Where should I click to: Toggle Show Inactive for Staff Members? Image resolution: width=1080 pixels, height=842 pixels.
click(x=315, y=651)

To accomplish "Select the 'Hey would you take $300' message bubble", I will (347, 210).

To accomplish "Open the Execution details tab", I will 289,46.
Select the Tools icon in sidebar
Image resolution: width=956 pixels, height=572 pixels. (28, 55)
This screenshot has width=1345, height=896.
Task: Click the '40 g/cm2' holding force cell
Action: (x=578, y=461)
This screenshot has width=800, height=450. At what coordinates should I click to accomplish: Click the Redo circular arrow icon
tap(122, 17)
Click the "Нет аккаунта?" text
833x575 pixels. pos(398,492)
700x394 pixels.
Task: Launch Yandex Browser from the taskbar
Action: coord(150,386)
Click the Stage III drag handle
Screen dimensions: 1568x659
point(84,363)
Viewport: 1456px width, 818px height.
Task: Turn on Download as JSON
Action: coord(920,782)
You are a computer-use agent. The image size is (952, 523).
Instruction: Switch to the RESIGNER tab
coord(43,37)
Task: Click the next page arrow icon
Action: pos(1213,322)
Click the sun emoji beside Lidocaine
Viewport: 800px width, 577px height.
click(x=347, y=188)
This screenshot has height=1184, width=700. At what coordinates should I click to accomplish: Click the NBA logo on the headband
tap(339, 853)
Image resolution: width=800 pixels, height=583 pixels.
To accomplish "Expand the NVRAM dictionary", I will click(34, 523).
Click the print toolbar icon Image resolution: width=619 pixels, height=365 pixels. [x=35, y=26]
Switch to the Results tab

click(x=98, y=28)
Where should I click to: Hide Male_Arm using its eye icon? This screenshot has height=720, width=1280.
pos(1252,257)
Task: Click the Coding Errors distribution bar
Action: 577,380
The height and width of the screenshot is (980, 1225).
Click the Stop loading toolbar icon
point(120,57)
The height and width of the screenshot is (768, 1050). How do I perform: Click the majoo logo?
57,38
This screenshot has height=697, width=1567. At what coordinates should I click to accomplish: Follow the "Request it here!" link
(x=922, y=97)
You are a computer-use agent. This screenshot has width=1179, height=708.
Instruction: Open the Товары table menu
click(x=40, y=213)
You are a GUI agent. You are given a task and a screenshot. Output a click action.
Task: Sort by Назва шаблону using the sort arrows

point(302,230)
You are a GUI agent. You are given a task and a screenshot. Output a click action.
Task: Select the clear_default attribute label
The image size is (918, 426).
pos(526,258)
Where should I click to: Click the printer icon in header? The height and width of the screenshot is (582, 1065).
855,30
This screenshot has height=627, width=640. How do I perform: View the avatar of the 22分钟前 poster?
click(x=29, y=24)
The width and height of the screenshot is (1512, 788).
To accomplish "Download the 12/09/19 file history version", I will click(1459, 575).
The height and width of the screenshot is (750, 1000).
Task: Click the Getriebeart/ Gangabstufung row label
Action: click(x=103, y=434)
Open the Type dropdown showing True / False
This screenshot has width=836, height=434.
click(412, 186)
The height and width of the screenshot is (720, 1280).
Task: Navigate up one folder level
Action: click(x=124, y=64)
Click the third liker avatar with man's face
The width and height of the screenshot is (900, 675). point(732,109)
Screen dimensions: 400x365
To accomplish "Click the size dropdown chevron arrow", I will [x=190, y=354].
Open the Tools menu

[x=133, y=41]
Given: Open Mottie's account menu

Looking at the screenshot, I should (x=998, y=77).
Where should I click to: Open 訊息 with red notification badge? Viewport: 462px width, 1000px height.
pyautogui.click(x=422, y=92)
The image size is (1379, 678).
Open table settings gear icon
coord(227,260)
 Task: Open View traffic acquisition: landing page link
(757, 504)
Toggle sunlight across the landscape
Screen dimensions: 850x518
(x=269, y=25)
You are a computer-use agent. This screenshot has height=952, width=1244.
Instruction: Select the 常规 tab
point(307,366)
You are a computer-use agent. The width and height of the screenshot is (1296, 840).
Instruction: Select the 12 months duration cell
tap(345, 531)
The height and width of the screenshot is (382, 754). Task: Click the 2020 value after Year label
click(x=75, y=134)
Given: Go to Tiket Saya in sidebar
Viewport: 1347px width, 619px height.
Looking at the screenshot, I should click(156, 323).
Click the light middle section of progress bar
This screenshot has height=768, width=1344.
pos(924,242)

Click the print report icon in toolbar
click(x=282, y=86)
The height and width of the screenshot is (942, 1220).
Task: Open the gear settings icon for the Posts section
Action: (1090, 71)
──────
## Problem to work on
Give the records again, exactly as they appear.

## Reply
Where should I click to: Toggle Show Inactive for Staff Members? Image resolution: width=1080 pixels, height=842 pixels.
click(x=315, y=651)

To accomplish "Select the 'Hey would you take $300' message bubble", I will (347, 210).

To accomplish "Open the Execution details tab", I will 289,46.
Select the Tools icon in sidebar
Image resolution: width=956 pixels, height=572 pixels. (28, 55)
This screenshot has width=1345, height=896.
Task: Click the '40 g/cm2' holding force cell
Action: (x=578, y=461)
This screenshot has width=800, height=450. At what coordinates should I click to accomplish: Click the Redo circular arrow icon
tap(122, 17)
Click the "Нет аккаунта?" text
833x575 pixels. pos(398,492)
700x394 pixels.
Task: Launch Yandex Browser from the taskbar
Action: coord(150,386)
Click the Stage III drag handle
Screen dimensions: 1568x659
point(84,363)
Viewport: 1456px width, 818px height.
Task: Turn on Download as JSON
Action: coord(920,782)
You are a computer-use agent. The image size is (952, 523).
Instruction: Switch to the RESIGNER tab
coord(43,37)
Task: Click the next page arrow icon
Action: pos(1213,322)
Click the sun emoji beside Lidocaine
Viewport: 800px width, 577px height.
click(x=347, y=188)
This screenshot has height=1184, width=700. At what coordinates should I click to accomplish: Click the NBA logo on the headband
tap(339, 853)
Image resolution: width=800 pixels, height=583 pixels.
To accomplish "Expand the NVRAM dictionary", I will click(34, 523).
Click the print toolbar icon Image resolution: width=619 pixels, height=365 pixels. [x=35, y=26]
Switch to the Results tab

click(x=98, y=28)
Where should I click to: Hide Male_Arm using its eye icon? This screenshot has height=720, width=1280.
pos(1252,257)
Task: Click the Coding Errors distribution bar
Action: 577,380
The height and width of the screenshot is (980, 1225).
Click the Stop loading toolbar icon
point(120,57)
The height and width of the screenshot is (768, 1050). How do I perform: Click the majoo logo?
57,38
This screenshot has height=697, width=1567. At what coordinates should I click to accomplish: Follow the "Request it here!" link
(x=922, y=97)
You are a computer-use agent. This screenshot has width=1179, height=708.
Instruction: Open the Товары table menu
click(x=40, y=213)
You are a GUI agent. You are given a task and a screenshot. Output a click action.
Task: Sort by Назва шаблону using the sort arrows

point(302,230)
You are a GUI agent. You are given a task and a screenshot. Output a click action.
Task: Select the clear_default attribute label
The image size is (918, 426).
pos(526,258)
Where should I click to: Click the printer icon in header? The height and width of the screenshot is (582, 1065).
855,30
This screenshot has height=627, width=640. How do I perform: View the avatar of the 22分钟前 poster?
click(x=29, y=24)
The width and height of the screenshot is (1512, 788).
To accomplish "Download the 12/09/19 file history version", I will click(1459, 575).
The height and width of the screenshot is (750, 1000).
Task: Click the Getriebeart/ Gangabstufung row label
Action: click(x=103, y=434)
Open the Type dropdown showing True / False
This screenshot has width=836, height=434.
click(412, 186)
The height and width of the screenshot is (720, 1280).
Task: Navigate up one folder level
Action: click(x=124, y=64)
Click the third liker avatar with man's face
The width and height of the screenshot is (900, 675). point(732,109)
Screen dimensions: 400x365
To accomplish "Click the size dropdown chevron arrow", I will [x=190, y=354].
Open the Tools menu

[x=133, y=41]
Given: Open Mottie's account menu

Looking at the screenshot, I should (x=998, y=77).
Where should I click to: Open 訊息 with red notification badge? Viewport: 462px width, 1000px height.
pyautogui.click(x=422, y=92)
The image size is (1379, 678).
Open table settings gear icon
coord(227,260)
 Task: Open View traffic acquisition: landing page link
(757, 504)
Toggle sunlight across the landscape
Screen dimensions: 850x518
(x=269, y=25)
You are a computer-use agent. This screenshot has height=952, width=1244.
Instruction: Select the 常规 tab
point(307,366)
You are a computer-use agent. The width and height of the screenshot is (1296, 840).
Instruction: Select the 12 months duration cell
tap(345, 531)
The height and width of the screenshot is (382, 754). Task: Click the 2020 value after Year label
click(x=75, y=134)
Given: Go to Tiket Saya in sidebar
Viewport: 1347px width, 619px height.
Looking at the screenshot, I should click(156, 323).
Click the light middle section of progress bar
This screenshot has height=768, width=1344.
pos(924,242)

Click the print report icon in toolbar
click(x=282, y=86)
The height and width of the screenshot is (942, 1220).
Task: Open the gear settings icon for the Posts section
Action: (1090, 71)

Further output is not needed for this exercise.